Reconstructing an S-box from its Difference Distribution Table

• Main Authors: Orr Dunkelman, Senyang Huang
• Format: Article
• Language: English
• Published: Ruhr-Universität Bochum 2019-06-01
• Series: IACR Transactions on Symmetric Cryptology
• Subjects: S-box; DDT; LAT; the sign determination problem
• Online Access: https://ojs-speed.ub.rub.de/index.php/ToSC/article/view/8319

In this paper we study the problem of recovering a secret S-box from its difference distribution table (DDT). While being an interesting theoretical problem on its own, the ability to recover the S-box from the DDT of a secret S-box can be used in cryptanalytic attacks where the attacker can obtain the DDT (e.g., in Bar-On et al.’s attack on GOST), in supporting theoretical analysis of the properties of difference distribution tables (e.g., in Boura et al.’s work), or in some analysis of S-boxes with unknown design criteria (e.g., in Biryukov and Perrin’s analysis).
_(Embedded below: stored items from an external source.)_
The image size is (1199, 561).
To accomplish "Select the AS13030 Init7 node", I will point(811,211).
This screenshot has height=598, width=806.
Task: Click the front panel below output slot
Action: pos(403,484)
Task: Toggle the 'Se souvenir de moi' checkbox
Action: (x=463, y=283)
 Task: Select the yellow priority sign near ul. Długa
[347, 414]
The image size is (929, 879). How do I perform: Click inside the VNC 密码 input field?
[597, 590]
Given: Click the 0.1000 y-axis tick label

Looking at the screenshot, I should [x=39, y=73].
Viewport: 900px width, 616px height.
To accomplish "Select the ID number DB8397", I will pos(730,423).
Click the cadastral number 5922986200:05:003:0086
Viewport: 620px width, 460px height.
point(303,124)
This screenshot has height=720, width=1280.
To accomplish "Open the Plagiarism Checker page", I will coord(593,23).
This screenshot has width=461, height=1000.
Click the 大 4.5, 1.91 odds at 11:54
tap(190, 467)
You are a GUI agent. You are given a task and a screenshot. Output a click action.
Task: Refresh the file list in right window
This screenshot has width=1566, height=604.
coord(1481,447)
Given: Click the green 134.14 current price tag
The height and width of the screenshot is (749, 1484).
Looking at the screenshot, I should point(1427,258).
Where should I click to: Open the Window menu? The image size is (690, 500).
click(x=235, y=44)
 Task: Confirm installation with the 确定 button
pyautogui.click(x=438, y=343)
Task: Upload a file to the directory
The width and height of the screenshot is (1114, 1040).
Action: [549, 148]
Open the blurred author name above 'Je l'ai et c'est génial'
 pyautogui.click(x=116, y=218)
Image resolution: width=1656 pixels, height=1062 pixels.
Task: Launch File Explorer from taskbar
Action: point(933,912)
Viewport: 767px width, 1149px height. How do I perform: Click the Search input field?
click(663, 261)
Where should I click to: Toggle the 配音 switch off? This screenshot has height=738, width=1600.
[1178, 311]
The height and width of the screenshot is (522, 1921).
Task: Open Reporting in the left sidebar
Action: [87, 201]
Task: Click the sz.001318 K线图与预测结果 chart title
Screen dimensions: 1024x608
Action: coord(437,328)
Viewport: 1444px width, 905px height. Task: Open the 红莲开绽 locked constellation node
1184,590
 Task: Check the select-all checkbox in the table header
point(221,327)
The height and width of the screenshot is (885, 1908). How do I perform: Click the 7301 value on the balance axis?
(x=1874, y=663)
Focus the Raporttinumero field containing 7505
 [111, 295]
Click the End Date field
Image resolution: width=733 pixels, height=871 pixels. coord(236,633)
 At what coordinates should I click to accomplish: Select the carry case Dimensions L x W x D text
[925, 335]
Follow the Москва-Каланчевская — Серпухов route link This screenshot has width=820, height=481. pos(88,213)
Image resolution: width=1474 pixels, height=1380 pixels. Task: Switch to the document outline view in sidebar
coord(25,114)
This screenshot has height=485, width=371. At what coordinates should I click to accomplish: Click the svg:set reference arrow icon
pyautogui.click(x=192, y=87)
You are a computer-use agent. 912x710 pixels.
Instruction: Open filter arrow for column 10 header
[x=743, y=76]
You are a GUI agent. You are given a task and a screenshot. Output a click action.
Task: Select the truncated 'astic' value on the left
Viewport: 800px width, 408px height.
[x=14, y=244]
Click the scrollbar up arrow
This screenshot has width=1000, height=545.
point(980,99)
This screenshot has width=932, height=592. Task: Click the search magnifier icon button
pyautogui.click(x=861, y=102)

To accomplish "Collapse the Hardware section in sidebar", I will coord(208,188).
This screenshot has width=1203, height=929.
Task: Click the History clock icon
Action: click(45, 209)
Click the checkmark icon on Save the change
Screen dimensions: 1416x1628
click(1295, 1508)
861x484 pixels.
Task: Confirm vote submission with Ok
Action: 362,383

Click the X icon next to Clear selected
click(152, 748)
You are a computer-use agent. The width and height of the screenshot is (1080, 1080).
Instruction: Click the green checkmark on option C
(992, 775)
We show that using the well established relation between the DDT and the linear approximation table (LAT), one can devise an algorithm different from the straightforward guess-and-determine (GD) algorithm proposed by Boura et al. Moreover, we show how to exploit this relation, and embed the knowledge obtained from it in the GD algorithm. We tested our new algorithm on random S-boxes of different sizes, and for random 14-bit bijective S-boxes, our results outperform the GD attack by several orders of magnitude.